» Document section
* begin *

Part of the OSTEP notes

Memory

Unit of memory is the byte. Cpu can’t really talk about less than a byte. (I think there are even larger practicalities, like the size of a cache line)

Cpu runs code from memory too, so programs have to get into memory before they can be ran.

Haters will say a kilobyte is 1000 bytes. Umm actually it’s 1024.

2322^32 bytes is 4gb which is max addressible memory on 32bit machines.

how is memory used

How it used to be: No translation in effect at all. Accessing address 0xWhatever accessed byte 0xWhatever on the chip. Kernel usually at a known location in memory. Addresses for loads, stores, and jumps can be computed at compile time. The slide introducing this is called “Good old days”

Has problems. If we want to run multiple programs at the same time we can’t just hope they use disparate memory addresses. Need the ability to relocate them. Processes can also scribble over each other’s memory (which can crash them, or these days, we think about the security implications).

Programs might not even use all the memory they are allocated. Often programs have a stack and a heap and a big ol gap between them. It would be a waste to allocate the same amount of physical memory “square footage” to one program that uses 5kband another program that uses 5gb of memory.

virtual addressing

Lets keep it simple on the process side. Processes think they access memory from 0 to some maximum amount of memory in a big contiguous block. Between the process and the chip, though, we have a translation layer from that “virutal address” to a physical address on the chip.

Physical addresses don’t necessarily have to be contiguous. They also don’t even need to actually be in memory (swapping).

“OS and CPU collaborate to translate a virtual address to a physical address”.

pages

Generally we work in “pages”, aka shift the memory address right a few times. Don’t need to micromanage memory at the level of bytes, but dividing memory into chunks of, say, 4kb is a little more reasonable.

* end *

» Set of tasks
1. In the memory notes, what is the slide that introduces running with no address translation called?
2. Reproduce everything in the memory notes from "virtual addressing" down to "address on the chip.", word for word.
The material that comes next is taken from a separate source.

» Records
* begin *

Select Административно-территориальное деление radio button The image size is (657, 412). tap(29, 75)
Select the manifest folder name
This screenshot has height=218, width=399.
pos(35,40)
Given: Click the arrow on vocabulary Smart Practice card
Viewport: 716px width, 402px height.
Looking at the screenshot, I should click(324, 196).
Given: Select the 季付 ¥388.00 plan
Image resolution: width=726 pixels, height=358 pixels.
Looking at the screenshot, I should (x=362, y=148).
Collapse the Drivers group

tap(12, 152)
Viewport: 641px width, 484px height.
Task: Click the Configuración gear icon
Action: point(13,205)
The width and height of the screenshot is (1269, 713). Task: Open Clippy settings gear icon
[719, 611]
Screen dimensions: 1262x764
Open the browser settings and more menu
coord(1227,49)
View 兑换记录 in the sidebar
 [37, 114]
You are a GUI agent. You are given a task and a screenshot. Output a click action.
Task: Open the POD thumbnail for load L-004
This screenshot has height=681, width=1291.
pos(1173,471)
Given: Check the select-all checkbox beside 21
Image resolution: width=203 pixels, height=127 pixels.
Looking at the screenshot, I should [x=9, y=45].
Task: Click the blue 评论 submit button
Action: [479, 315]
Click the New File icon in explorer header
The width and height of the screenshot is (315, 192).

* end *

» Set of answers
1. "Good old days"

2.
virtual addressing

Lets keep it simple on the process side. Processes think they access memory from 0 to some maximum amount of memory in a big contiguous block. Between the process and the chip, though, we have a translation layer from that “virutal address” to a physical address on the chip.